Extracted text
══════

Worldwide: Global Corporate Insurance And Regulatory Bulletin - First Quarter 2014

Keywords: insurance, reinsurance,



As reported in our prior bulletins, on 18 July 2013 the International Association of Insurance Supervisors ("IAIS") published a methodology for identifying global systemically important insurers ("GSIIs") together with a set of policy measures that will apply to such insurers. In December 2013 the IAIS launched a consultation on basic capital requirements ("BCR") for GSIIs.

On 6 February 2014, the IAIS published a compilation of responses, dated 5 February 2014, received in respect of its consultation. Among the key issues that commentators addressed were: (1) the extent to which insurers will have to publicly disclose their BCR; (2) potential conflicts between BCR and Solvency II; (3) the legitimacy of a market-consistent approach to asset valuation; and (4) the capital classifications that will satisfy BCR requirements. The feedback will be used as a basis to inform the upcoming field testing phase and further support the design and development of BCR. The IAIS expects to approve the final BCR proposal in September 2014, to secure approval for the BCR from the Financial Stability Board ("FSB") in October-November 2014, and from the G20 in November 2014.

A link to the full compilation of responses can be found here.



Under new rules issued by the China Insurance Regulatory Commission ("CIRC"), insurance companies in China, both domestic and foreign, will be allowed to acquire and merge with each other for the first time, and acquirers will be able to control two insurance companies that are in the same business. The Measures on Administration of Acquisitions and Mergers of Insurance Companies ("Measures"), effective from 1 June 2014, apply to any acquisition as a result of which the acquirer obtains more than a one-third equity interest in and becomes the largest shareholder of an insurance company target, or as a result of which the acquirer becomes the largest shareholder and controls the insurance company target even if the acquirer holds less than a one-third equity interest in that target insurance company.

An "acquirer" under the Measures includes certain affiliates of the acquirer and persons acting in concert with the acquirer. A person which was affiliated with the acquirer within a period of 12 months prior to the execution of the acquisition agreement will be deemed to be an affiliate. Two or more investors who have invested in the same insurance company within a three-month period will be deemed to be persons acting in concert.

══════

Goals
1. According to the insurance bulletin, on what date did the IAIS publish the compilation of responses to its BCR consultation?
2. Pick up the insurance bulletin right after its final sentence and keep writing in the same style.

Material
══════

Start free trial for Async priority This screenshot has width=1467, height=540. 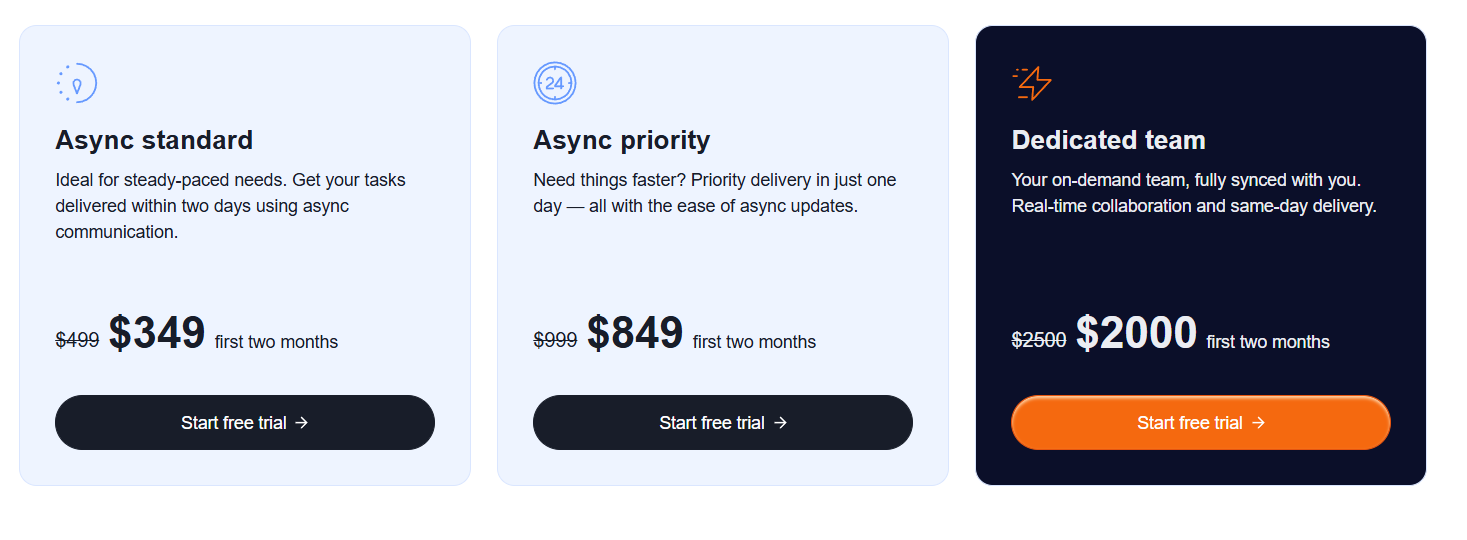pos(723,423)
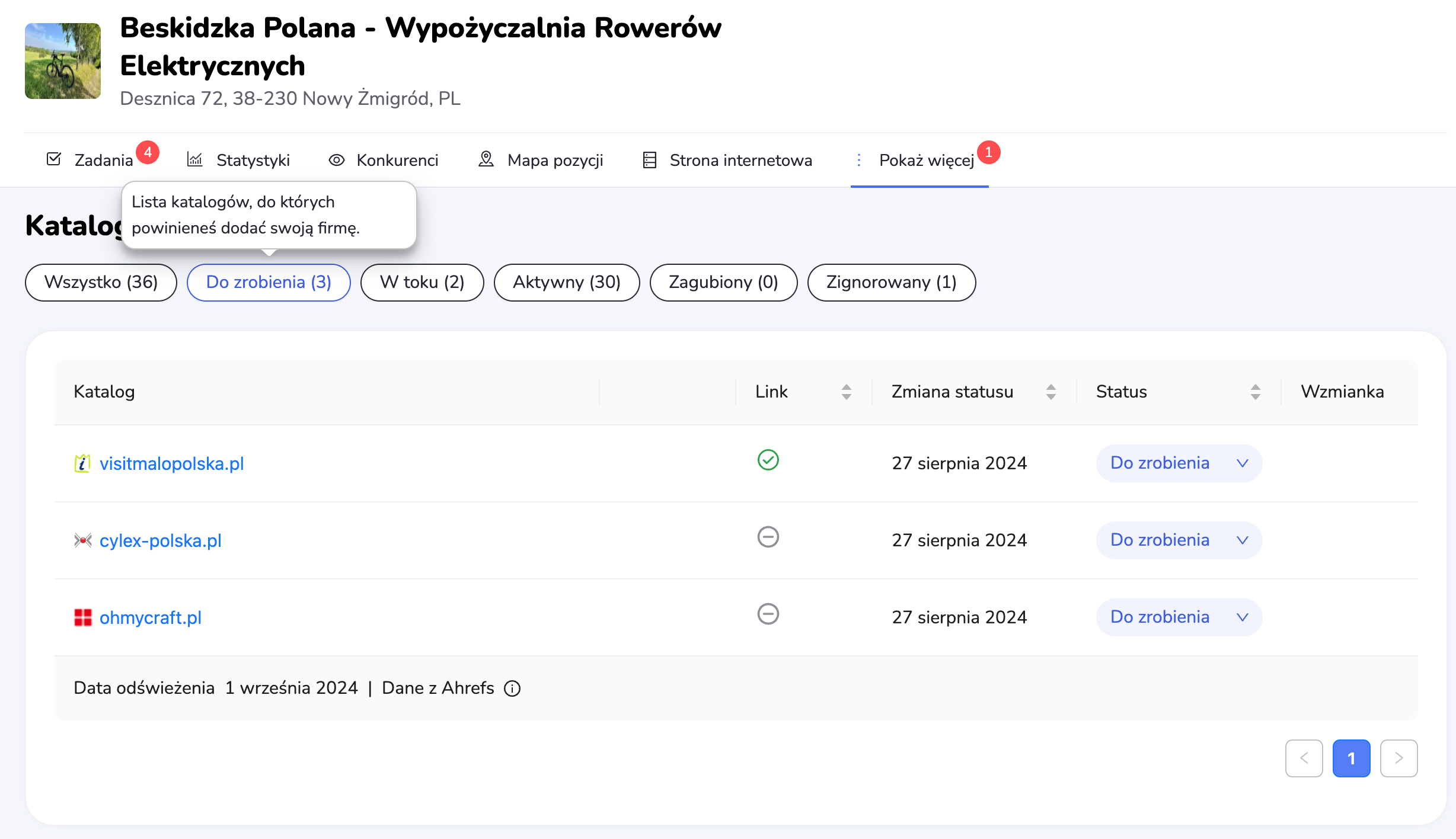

══════

Outputs
1. 6 February 2014

2.
The Measures amount to a relaxation of the current regime in the following respects:

  1. Under the current regime, two or more insurance companies that are under common control or have a controlling relationship with each other are not permitted to carry on insurance businesses of the same category which can result in conflict of interests or competition between/among each other. In view of the developing maturity of China's anti-monopoly law and the efficiency that could be achieved by the acquisition of distressed insurance companies by other insurance companies operating in the same category of insurance business, the Measures will allow insurance companies to acquire and merge with each other and carry on insurance businesses of the same category.
  2. Under the current regime, an investor in an insurance company must make capital contributions in cash with its own funds – it may not fund its investment through debt financing. In view of the large-scale capital involved in acquisitions and mergers of insurance companies and the difficulty in raising equity capital within a short period of time even for acquirers in sound financial position, the Measures will allow acquisition or merger transactions to be funded partly through debt financing, provided that the debt portion does not exceed 50% of the total cash consideration involved in the transaction.
  3. The current regime requires a shareholder to have been invested in the insurance company for a period of more than three years before holding or acquiring more than 20% of the registered capital of an insurance company. The Measures will no longer require compliance with this qualification requirement.

Notwithstanding the above, acquisitions and mergers of insurance companies remain subject to CIRC's approval and a three-year lock-up period during which the acquirer undertakes not to transfer the equity or shares it holds in the insurance company. There continues to be a restriction on owning both a life and property business unless, otherwise permitted by law.

Foreign investors will otherwise remain subject to requirements with respect to foreign-invested insurance companies and other applicable foreign investment rules.


The CIRC has begun allowing insurers in China to invest in the country's Growth Enterprise Board based in Shenzhen, also known as the ChiNext board. Created in 2009, ChiNext serves as an alternative market for smaller Chinese companies looking to raise capital and has fewer listing requirements than China's main boards in Shanghai and Shenzhen.

However, insurers are prohibited from investing in companies that are under investigation by regulators, have been punished or censured within the last year, or for which the auditors have not endorsed the accounts. There will also be an obligation to report to CIRC if shareholdings reach 5 percent.

Separately, CIRC is running a pilot program to allow certain insurers to invest in blue-chip stocks, with funds from premiums collected before 1999.

It remains to be seen what the take-up will be for these new investment opportunities.


The CBRC and CIRC have jointly introduced new bancassurance rules to help safeguard the interests of customers to whom banks sell insurance products.

The new bancassurance rules came into effect on 1 April 2014. Under the new rules, banks must focus on customer needs. Banks will be required to carry out risk assessments with respect to the capability of the buyers to tolerate risk and suggest insurance products based on such assessments.

The rules appear to have been introduced to counter suggestions by commentators that China's bancassurance market needs tighter regulation to avoid banks ignoring the interests of buyers in favour of commissions.

The new rules require banks to suggest low-risk insurance products with stable returns for low-income households and customers aged over 65. Insurers will have a duty to verify whether an insurance product is suitable to a customer before selling them the policy. If the policies have a non-guaranteed value then, where the premiums are high relative to the customer's income, the customer must sign an acknowledgement.

The consequences of non-compliance are currently uncertain at this time.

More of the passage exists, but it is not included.